Direction 1. In the entries, update the lines from the first one through the line that contains "click(177, 509)", replacing "screenshot" with "screen image" and leaving everything else unchanged. Give only those revised lines.

Document segment.
%%

The winners of a contest that encourages scientists and students across the globe to explore fundamental, big questions in astronomy and cosmology will present their proposals and essays in a joint conference Oct. 12-13 at the Franklin Institute in Philadelphia.

The New Frontiers in Astronomy & Cosmology International Grant and Essay Competition, led by Donald G. York, the Horace B. Horton Professor in Astronomy & Astrophysics at the University of Chicago, will award more than $4 million in research grants to 20 scientists and more than $200,000 to 21 student essayists worldwide. The funds were provided through a grant from the John Templeton Foundation to engage groundbreaking ideas on the nature of the universe.

“Through these awards, the program aims to support bold, innovative research with the potential to expand boundaries and catalyze breakthrough discoveries, as well as inspire students to pursue scientific knowledge and become original, forward-looking, big-question thinkers of tomorrow,” York said.

%%

Direction 2.
Answer these questions about the competition announcement:
(a) At which venue will the winners present their proposals and essays?
(b) How many student essayists will receive awards?
(c) Which organization provided the grant that funds the awards?

Exercise input.
%%

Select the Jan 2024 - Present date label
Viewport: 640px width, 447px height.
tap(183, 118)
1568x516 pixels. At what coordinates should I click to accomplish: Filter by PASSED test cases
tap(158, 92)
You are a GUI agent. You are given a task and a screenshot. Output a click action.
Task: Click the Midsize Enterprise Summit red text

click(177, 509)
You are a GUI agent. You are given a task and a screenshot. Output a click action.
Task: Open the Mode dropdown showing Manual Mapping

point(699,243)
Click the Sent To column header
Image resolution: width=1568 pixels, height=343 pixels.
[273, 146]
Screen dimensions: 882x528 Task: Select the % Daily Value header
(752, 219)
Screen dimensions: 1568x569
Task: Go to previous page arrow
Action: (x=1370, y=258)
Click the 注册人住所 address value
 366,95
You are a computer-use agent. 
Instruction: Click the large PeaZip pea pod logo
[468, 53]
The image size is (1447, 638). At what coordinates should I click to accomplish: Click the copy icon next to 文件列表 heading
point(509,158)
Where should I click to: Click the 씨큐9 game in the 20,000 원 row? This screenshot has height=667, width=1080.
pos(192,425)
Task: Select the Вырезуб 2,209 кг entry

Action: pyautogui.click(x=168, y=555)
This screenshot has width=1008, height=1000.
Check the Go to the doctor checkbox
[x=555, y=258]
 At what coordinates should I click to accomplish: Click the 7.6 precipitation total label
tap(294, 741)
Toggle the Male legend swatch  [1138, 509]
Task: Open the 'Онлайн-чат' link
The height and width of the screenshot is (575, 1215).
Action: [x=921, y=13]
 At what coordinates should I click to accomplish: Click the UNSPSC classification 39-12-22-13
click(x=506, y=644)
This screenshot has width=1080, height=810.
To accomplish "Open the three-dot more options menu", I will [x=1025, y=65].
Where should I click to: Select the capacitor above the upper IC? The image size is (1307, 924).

%%

Complete response 1.
Select the Jan 2024 - Present date label
Viewport: 640px width, 447px height.
tap(183, 118)
1568x516 pixels. At what coordinates should I click to accomplish: Filter by PASSED test cases
tap(158, 92)
You are a GUI agent. You are given a task and a screen image. Output a click action.
Task: Click the Midsize Enterprise Summit red text

click(177, 509)

Complete response 2.
(a) The Franklin Institute in Philadelphia
(b) 21
(c) The John Templeton Foundation